[[ Given records, beginning ]]

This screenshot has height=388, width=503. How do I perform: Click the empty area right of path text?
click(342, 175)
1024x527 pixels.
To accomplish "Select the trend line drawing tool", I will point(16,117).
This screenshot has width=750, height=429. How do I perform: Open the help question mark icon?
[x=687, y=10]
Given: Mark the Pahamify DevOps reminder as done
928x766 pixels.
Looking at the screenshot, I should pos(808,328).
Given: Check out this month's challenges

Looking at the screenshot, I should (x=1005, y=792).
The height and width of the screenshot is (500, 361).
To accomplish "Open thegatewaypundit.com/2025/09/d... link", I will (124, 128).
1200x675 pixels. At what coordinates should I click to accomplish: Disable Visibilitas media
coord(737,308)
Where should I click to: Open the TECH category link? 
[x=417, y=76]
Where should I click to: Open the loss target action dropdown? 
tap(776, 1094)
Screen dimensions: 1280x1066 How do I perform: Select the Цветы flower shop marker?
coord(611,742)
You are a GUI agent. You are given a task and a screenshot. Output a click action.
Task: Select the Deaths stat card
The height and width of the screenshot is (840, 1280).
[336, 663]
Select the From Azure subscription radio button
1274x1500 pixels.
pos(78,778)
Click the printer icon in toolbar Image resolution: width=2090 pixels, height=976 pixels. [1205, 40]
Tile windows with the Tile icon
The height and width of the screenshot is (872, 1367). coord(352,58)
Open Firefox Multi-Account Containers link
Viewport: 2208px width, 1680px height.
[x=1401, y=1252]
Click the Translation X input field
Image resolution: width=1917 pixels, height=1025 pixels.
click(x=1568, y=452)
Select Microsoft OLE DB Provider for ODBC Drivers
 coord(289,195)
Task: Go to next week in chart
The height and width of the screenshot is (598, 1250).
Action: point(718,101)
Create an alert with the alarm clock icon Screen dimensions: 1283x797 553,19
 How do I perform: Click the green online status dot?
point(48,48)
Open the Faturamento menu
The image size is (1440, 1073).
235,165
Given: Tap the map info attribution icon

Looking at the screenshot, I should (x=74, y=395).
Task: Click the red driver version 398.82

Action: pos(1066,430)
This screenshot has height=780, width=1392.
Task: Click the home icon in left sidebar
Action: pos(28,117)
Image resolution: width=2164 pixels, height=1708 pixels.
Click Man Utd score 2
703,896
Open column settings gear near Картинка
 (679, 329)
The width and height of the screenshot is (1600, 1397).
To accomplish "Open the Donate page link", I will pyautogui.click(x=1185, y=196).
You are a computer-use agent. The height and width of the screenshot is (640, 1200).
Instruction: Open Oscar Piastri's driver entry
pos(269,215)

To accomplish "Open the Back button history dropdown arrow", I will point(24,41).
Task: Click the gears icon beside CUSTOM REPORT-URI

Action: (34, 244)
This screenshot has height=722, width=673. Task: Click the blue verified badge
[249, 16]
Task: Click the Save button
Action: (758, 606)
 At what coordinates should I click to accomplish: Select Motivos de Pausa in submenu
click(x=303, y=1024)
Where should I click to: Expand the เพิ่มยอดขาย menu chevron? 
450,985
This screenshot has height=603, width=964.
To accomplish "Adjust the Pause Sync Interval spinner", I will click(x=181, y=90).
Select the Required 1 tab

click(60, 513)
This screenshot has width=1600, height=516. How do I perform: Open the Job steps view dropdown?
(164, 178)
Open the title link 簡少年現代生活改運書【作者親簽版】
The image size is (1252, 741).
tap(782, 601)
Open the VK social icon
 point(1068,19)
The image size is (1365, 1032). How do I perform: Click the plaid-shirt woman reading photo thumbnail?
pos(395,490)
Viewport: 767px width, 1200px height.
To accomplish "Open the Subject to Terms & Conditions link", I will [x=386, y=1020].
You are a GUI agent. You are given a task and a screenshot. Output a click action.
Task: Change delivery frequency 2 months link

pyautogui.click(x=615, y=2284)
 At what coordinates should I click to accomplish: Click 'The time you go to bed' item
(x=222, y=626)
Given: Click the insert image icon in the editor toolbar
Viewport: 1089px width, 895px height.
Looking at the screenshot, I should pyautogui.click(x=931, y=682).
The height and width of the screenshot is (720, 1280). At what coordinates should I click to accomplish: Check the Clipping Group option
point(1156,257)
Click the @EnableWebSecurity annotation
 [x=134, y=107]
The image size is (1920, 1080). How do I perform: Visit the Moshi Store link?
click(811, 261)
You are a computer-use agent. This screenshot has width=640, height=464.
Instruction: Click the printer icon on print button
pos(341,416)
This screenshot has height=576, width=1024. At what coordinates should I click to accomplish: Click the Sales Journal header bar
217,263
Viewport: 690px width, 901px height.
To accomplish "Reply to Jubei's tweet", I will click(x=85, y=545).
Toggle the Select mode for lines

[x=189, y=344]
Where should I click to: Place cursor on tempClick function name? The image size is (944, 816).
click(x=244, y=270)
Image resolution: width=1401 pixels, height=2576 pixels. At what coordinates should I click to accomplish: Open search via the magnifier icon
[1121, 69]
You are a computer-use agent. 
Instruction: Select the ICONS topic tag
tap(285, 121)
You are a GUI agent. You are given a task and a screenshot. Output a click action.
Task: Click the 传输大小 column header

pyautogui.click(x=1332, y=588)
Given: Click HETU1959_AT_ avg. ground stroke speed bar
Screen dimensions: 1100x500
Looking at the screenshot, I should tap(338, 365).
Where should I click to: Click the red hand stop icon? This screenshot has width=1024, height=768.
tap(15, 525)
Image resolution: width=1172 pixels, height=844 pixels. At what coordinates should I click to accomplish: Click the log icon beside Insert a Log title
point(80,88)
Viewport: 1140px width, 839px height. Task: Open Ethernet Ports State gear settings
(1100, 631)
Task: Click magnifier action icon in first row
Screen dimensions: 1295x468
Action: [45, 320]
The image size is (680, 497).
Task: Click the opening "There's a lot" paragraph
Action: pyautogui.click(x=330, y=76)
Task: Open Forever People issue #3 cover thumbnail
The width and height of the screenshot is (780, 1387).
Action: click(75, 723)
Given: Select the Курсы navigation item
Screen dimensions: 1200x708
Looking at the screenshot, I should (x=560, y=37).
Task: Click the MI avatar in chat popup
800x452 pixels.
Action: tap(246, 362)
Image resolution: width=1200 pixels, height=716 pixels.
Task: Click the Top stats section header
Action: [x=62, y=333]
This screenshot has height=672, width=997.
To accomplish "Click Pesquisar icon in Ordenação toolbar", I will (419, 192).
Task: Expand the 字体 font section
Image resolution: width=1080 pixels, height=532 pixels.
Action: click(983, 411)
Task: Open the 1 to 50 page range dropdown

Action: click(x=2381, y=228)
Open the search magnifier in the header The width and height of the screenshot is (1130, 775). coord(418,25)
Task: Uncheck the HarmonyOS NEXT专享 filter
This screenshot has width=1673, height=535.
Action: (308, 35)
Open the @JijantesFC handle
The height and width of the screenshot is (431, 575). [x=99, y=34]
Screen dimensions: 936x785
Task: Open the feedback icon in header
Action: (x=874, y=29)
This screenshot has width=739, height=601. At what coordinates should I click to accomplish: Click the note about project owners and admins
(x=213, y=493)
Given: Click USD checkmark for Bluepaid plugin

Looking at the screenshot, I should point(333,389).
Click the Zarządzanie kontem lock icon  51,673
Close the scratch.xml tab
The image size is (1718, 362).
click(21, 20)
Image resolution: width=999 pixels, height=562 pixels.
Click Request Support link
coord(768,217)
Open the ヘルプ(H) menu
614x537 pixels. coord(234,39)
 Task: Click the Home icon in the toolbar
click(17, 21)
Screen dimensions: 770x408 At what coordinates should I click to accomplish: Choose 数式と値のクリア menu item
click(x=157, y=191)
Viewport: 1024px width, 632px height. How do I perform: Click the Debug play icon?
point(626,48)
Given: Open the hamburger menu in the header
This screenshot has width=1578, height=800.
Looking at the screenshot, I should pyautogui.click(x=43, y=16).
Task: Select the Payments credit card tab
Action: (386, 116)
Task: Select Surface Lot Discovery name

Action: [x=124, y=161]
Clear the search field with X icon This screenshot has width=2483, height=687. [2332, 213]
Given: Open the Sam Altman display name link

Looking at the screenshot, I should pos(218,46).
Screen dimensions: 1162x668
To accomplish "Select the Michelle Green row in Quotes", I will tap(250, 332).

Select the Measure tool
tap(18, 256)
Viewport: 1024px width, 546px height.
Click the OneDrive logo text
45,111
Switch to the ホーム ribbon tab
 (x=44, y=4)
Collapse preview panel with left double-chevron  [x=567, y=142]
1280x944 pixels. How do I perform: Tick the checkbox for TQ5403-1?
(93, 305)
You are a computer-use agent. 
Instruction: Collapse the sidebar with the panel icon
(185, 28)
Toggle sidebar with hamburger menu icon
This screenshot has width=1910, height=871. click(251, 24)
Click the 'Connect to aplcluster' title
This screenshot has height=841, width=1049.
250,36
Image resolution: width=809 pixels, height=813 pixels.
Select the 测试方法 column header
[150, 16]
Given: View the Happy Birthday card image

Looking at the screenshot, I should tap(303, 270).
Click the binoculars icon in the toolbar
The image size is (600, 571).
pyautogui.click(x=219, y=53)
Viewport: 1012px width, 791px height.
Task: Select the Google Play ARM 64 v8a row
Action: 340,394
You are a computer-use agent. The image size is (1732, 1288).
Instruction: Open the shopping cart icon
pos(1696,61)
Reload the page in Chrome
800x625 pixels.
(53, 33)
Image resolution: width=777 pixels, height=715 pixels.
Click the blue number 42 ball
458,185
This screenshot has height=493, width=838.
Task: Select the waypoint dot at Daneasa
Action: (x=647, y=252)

[[ Given records, end ]]

Exercise details.
Show each line from the listing above that includes the word "computer".

Response to the task.
You are a computer-use agent. The height and width of the screenshot is (640, 1200).
You are a computer-use agent. This screenshot has width=640, height=464.
You are a computer-use agent. 
You are a computer-use agent. 
You are a computer-use agent. The image size is (1732, 1288).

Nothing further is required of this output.